→ Exercise instructions
1 - Do statements (a), (b) and (c) agree with the forum thread on classification thresholds? Answer each with yes or no and quote the deciding words of the thread. (a) In visual ML in DSS, a binary classification model always uses a threshold of 0.5. (b) By default, the threshold is computed to optimize the F1 score. (c) A scoring or evaluation recipe can override the model's computed threshold for a run.
2 - In the forum thread on classification thresholds, which tab of the model report shows how the threshold value affects the metrics?
3 - Retype the part of the forum thread on classification thresholds starting with "so if i choose" and going on through "be predicted 0.".

→ Source extract

_ _ _

Submit your inspiring success story or innovative use case to the 2022 Dataiku Frontrunner Awards! ENTER YOUR SUBMISSION

output of a random forest classification

omar21
Level 1
output of a random forest classification

Hi i hope you doing well ,

i have a binary classification of two classe 0 and 2 

and when i test my model on another dataset i get 3 columns in the output  : the probability of being 0 (proba_0) , the probability of being 2 (proba_2) and the class (0 or 2) the logic is that if the proba_0 > 0,5 the algorithm must predict 0 else 2 

but i don't get the same logic for the last row as the picture  shows 

kind regards 

0 Kudos
3 Replies
Nicolas_Servel
Dataiker
Dataiker

Hello,

when using visual ML in DSS for binary classification problem, an optimal threshold to decide which class is selected is computed, and not necessarily equal to 0.5:

* The way it is computed is decided in the Design > Metrics tab, and by default, it is computed to optimize the F1 score

* Then, in the report of the model, you can see the impact of the value of the threshold on the metrics in the "Confusion matrix" tab

* When running a scoring/evaluation recipe, you can either keep the computed threshold of the model, or override it for this run in the "Threshold" section of the recipe

 

If you wish to have a 0.5 threshold, you can change the settings of your recipe accordingly.

 

Hope this helps,

Best regards,

0 Kudos
omar21
Level 1
Author

HELLO , 

so if i choose a threshold of 0,025 what is the probability that decide if the prediction is 0 or 1? 

 

best regards 

0 Kudos
Nicolas_Servel
Dataiker
Dataiker

Hello,

Then the limit probability is the threshold, i.e. 0.025 (or 2.5% in percentage). Above, it will be predicted 1, below, it will be predicted 0.

 

Hope this helps,

Best regards

0 Kudos

_ _ _

→ Data lines
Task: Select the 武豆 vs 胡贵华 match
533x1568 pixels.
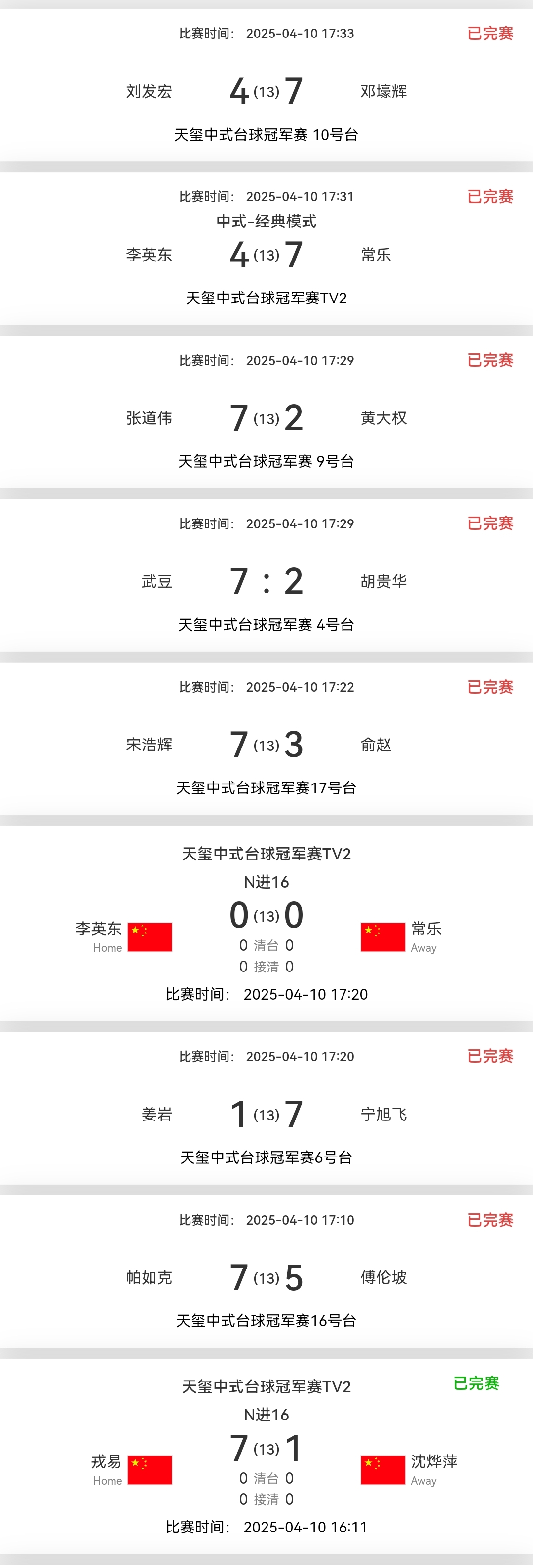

_ _ _

→ Answers in order
1 -
(a) No: "an optimal threshold to decide which class is selected is computed, and not necessarily equal to 0.5"
(b) Yes: "by default, it is computed to optimize the F1 score"
(c) Yes: "you can either keep the computed threshold of the model, or override it for this run"

2 - The "Confusion matrix" tab.

3 -
so if i choose a threshold of 0,025 what is the probability that decide if the prediction is 0 or 1? 

 

best regards 

0 Kudos
Nicolas_Servel
Dataiker
Dataiker

Hello,

Then the limit probability is the threshold, i.e. 0.025 (or 2.5% in percentage). Above, it will be predicted 1, below, it will be predicted 0.